Figure 27 is the stereogram of the shape of beam 7c1,7c2, the 7c3 representing other variation.

Such as, also passable, as Suo Shi Figure 27 (a), use the beam 7c1 with the section shape of triangle.In addition, also passable, as Suo Shi Figure 27 (b), use the beam 7c2 with the section shape of trapezoidal (platform shape) shape.And, also passable, as Suo Shi Figure 27 (c), use the beam 7c3 that width changes along long axis direction.

Like this, beam except the cross sectional shape for rectangular shape, i.e. short-axis direction and long axis direction be except rectangle, in manufacturing process, if the thickness (direction of vibration of barrier film 5 can be controlled; The size in z direction) shape, also can use the beam of other shapes.Such as, beam also can be have trapezoidal grade other quadrangle and triangle etc. polygon-shaped, or the beam of the cross sectional shape of circular or elliptical shape etc. also can be the beam with the shape changing cross sectional shape along prescribed direction.

Then, with reference to each figure of Figure 28 ~ Figure 39, other embodiment of the present invention is described.The formation of these each embodiments and action, except being described below, in principle also can be identical with the 3rd embodiment.Above-mentioned ultrasonic probe is can be used in too from the 4th embodiment described later to ultrasonic transducer 100b ~ 1001 of the 14th embodiment.

(the 4th embodiment)

Figure 28 is the vertical cross section of the ultrasonic transducer 100b representing the 4th embodiment.

This ultrasonic transducer 100b has the formation in the space 4 in barrier film 5 (medial septal rete 5a) with beam 7.That is, in present embodiment, near the electrode 3 that beam 7 is disposed in barrier film 5 surface and the side facing with the electrode 2 of substrate 1 side.

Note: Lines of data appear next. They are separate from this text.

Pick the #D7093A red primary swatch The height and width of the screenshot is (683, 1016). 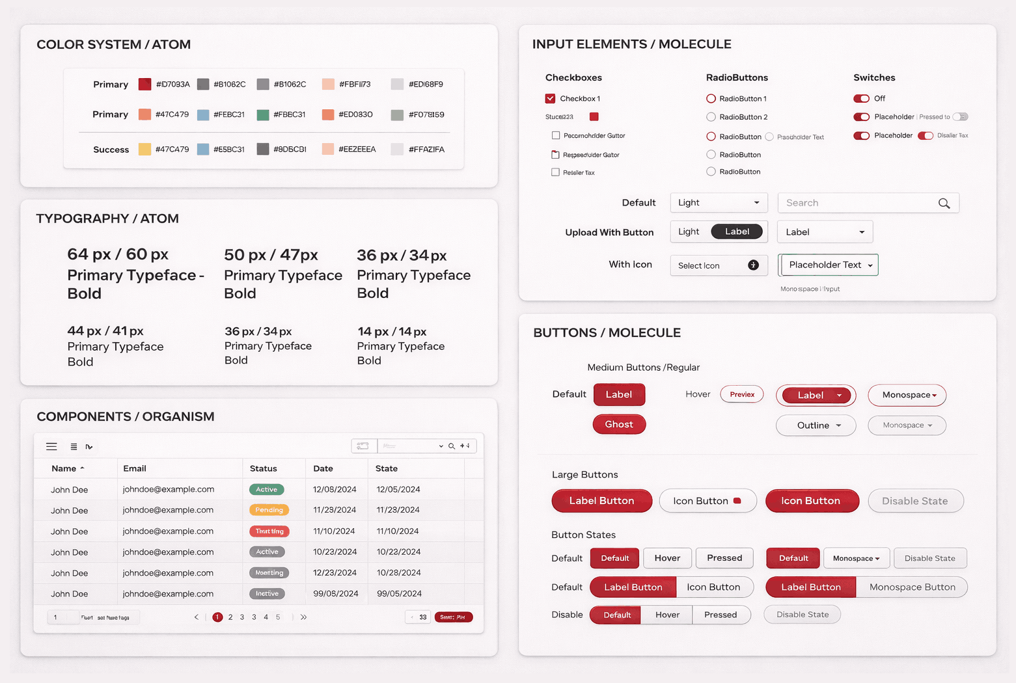[x=145, y=84]
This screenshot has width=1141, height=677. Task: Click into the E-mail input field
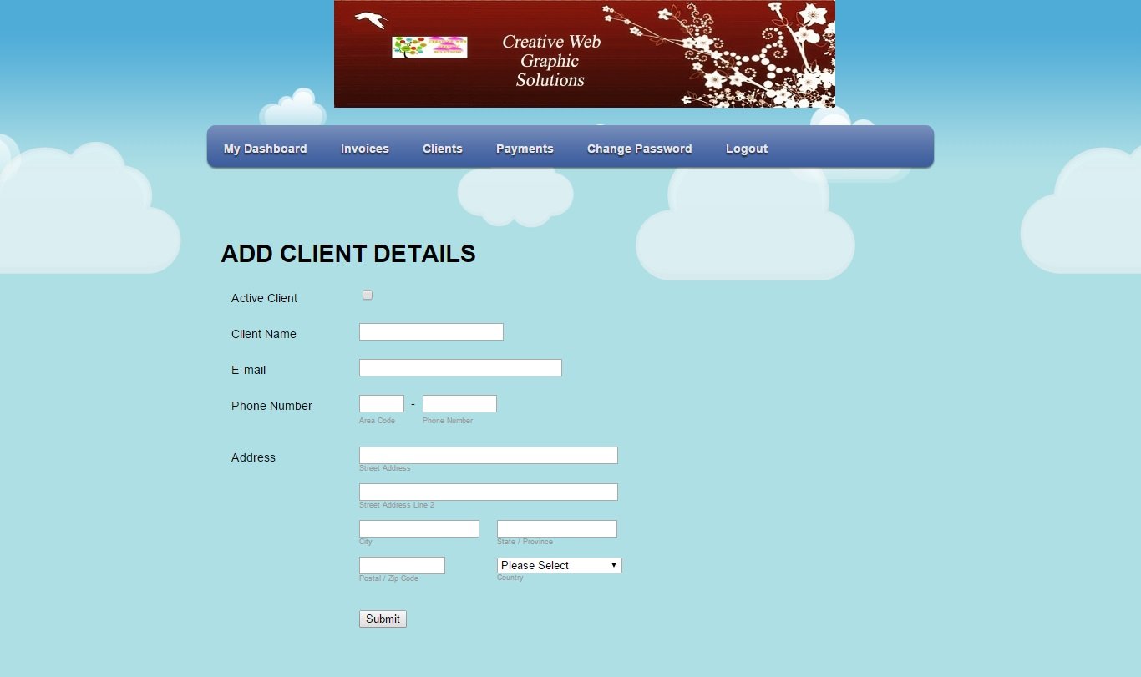coord(460,368)
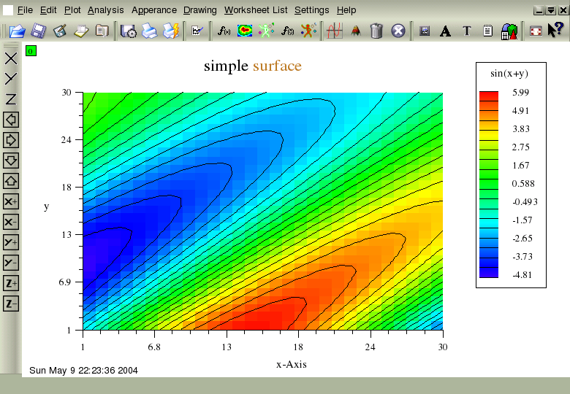This screenshot has width=570, height=394.
Task: Click the save floppy disk icon
Action: 38,31
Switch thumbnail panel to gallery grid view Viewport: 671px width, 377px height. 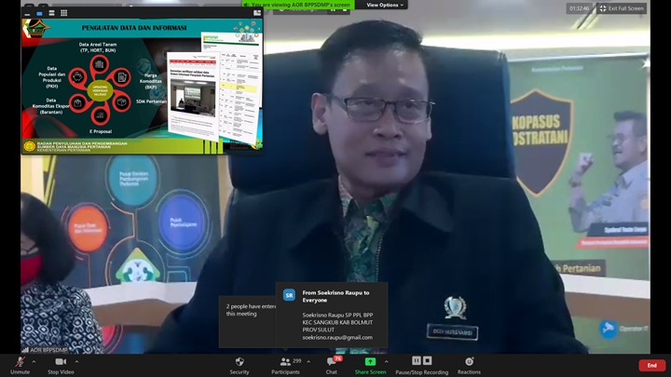coord(63,13)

According to this ultrasonic transducer 100b, the effect same with the 3rd embodiment can be obtained, in addition, can the surface of barrier film 5 be done smooth.

(the 5th embodiment)

Figure 29 is the vertical cross section of the ultrasonic transducer 100c representing the 5th embodiment.

This ultrasonic transducer 100c, has the formation burying beam 7 in the base material inside of barrier film 5 (more particularly, lateral septal rete 5b) underground.This beam 7 is formed by rigidity (Young's modulus) material higher than barrier film 5 or the rigidity material lower than barrier film 5.Or, also can form beam 7 by cavity, will be evacuated in cavity or filling air or other gas.

This ultrasonic transducer of root 100c, does not change profile and the thickness of barrier film 5, just can by the direction that makes its rigidity change and size adjustment to desired.In addition, the narrower intervals of electrode 2 and electrode 3 can be made and improve electro-acoustic conversion efficiency.

In addition, beam 7 both in the inner directly formation of medial septal rete 5a or lateral septal rete 5b, also can be arranged groove on the surface of medial septal rete 5a or lateral septal rete 5b, make medial septal rete 5a and lateral septal rete 5b engage and seal up the formation of this groove.

(the 6th embodiment)

Figure 30 is the vertical cross section of the ultrasonic transducer 100d representing the 6th embodiment.

This ultrasonic transducer 100d has and replaces the electrode 3 of above-mentioned barrier film side and beam 7 and the formation that possesses beam 7z.This beam 7z is such as formed by the material of the material identical with the electrode of above-mentioned barrier film 5 side or other electric conductivity, and it has with the electrode layer portion 7zb of electrode 3 same shape of above-mentioned barrier film 5 side and has elongated shape in the y direction of figure and add the beam portion 7za of the rigidity in the y direction of barrier film 5.Or beam portion 7za is not limited to a direction and arranges, such as, also can clathrate arrange.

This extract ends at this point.